**Input for this task:**
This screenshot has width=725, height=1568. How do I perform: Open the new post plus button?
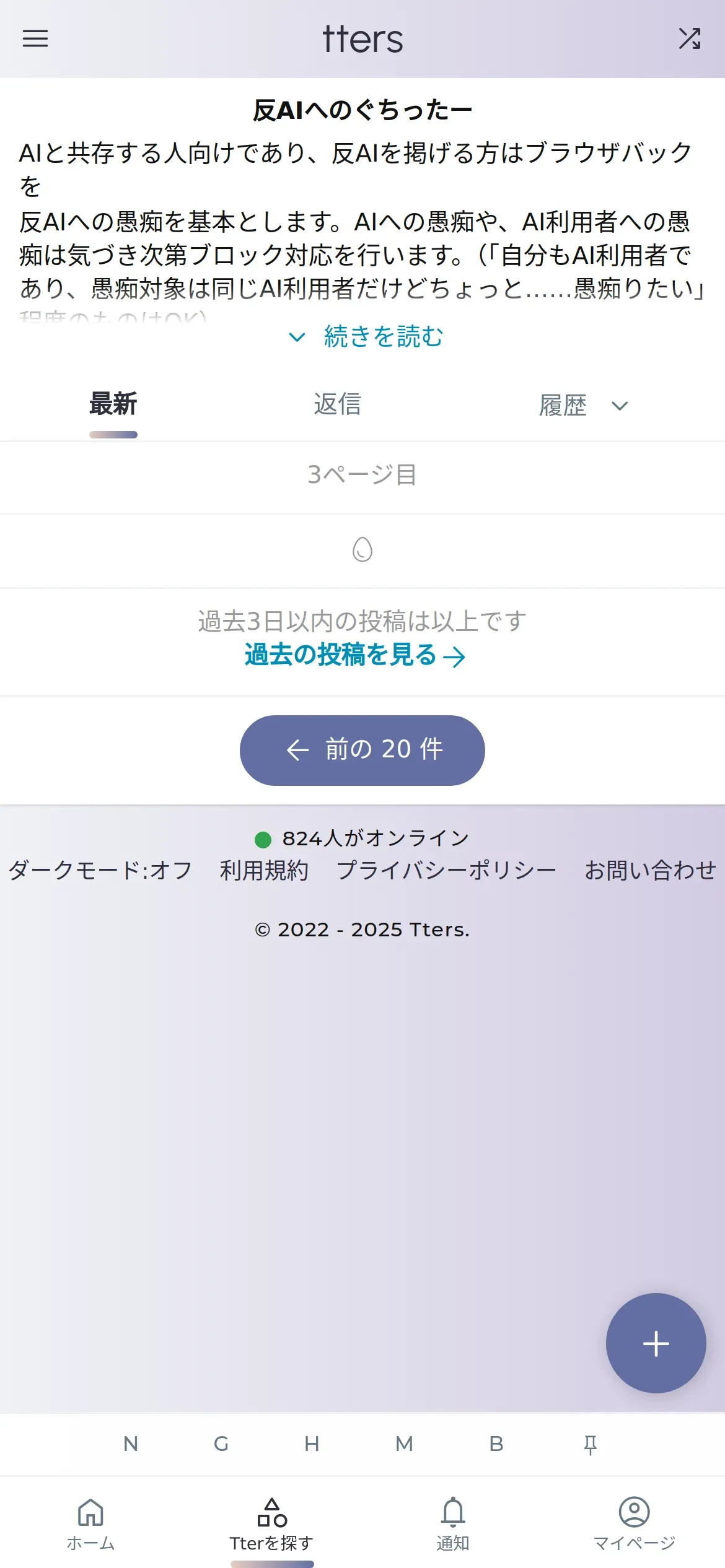(x=656, y=1343)
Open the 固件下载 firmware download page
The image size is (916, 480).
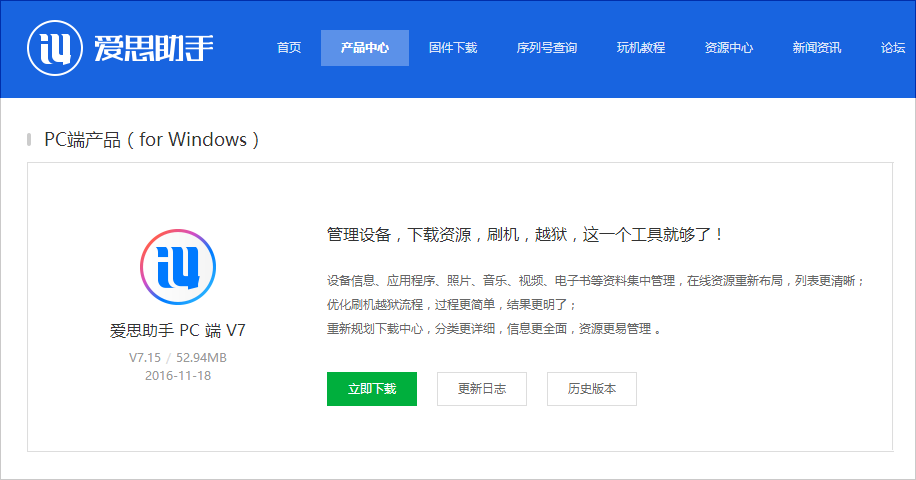[453, 48]
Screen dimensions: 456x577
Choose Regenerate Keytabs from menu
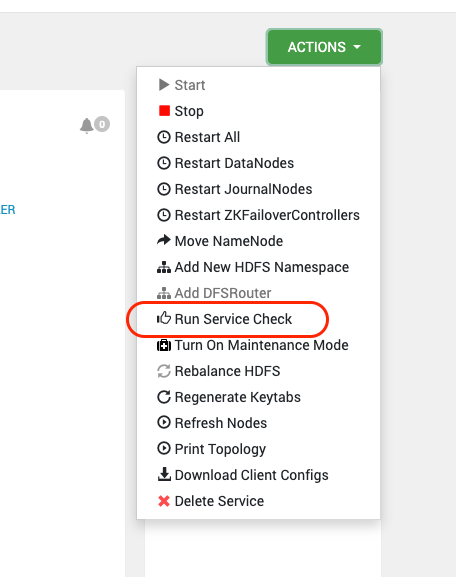229,397
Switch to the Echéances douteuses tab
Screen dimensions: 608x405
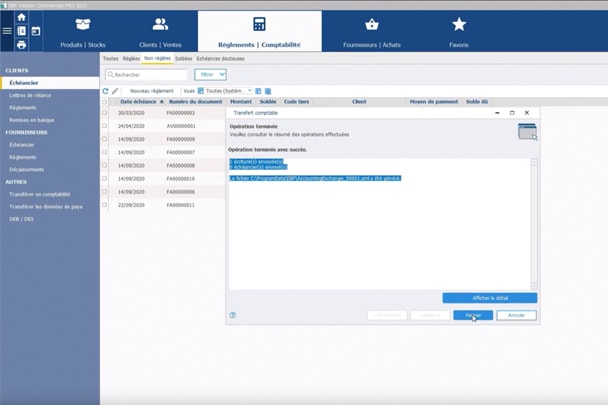pyautogui.click(x=220, y=59)
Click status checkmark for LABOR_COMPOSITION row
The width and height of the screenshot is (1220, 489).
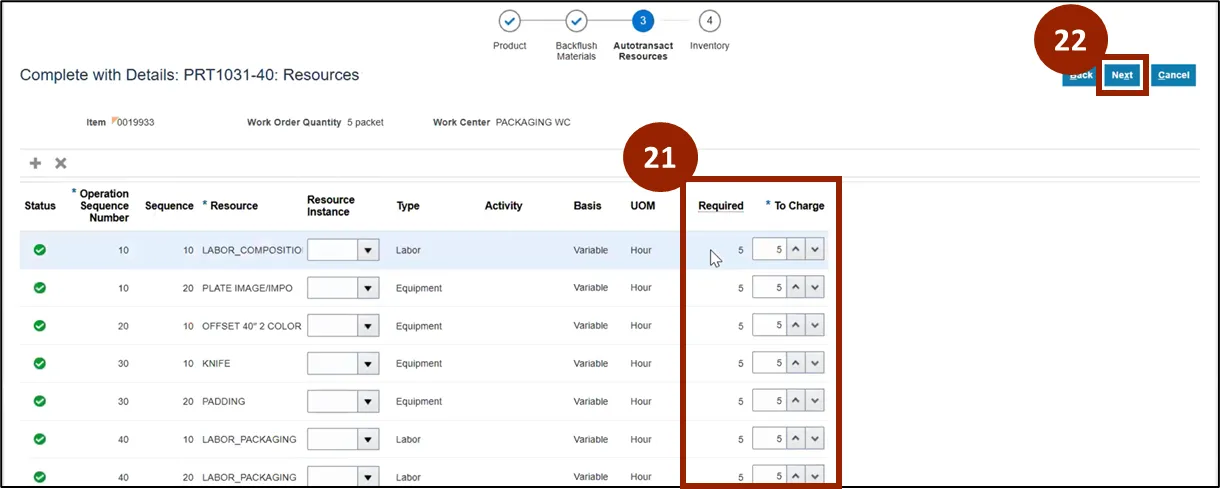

**Exercise goal:** Output the listing exactly. Leave out any image.

**Solution for this problem:**
This screenshot has width=725, height=1568. How do I perform: Open the new post plus button?
(x=656, y=1343)
Open the 固件下载 firmware download page
The image size is (916, 480).
[453, 48]
Screen dimensions: 456x577
Choose Regenerate Keytabs from menu
229,397
Switch to the Echéances douteuses tab
Screen dimensions: 608x405
pyautogui.click(x=220, y=59)
Click status checkmark for LABOR_COMPOSITION row
The width and height of the screenshot is (1220, 489).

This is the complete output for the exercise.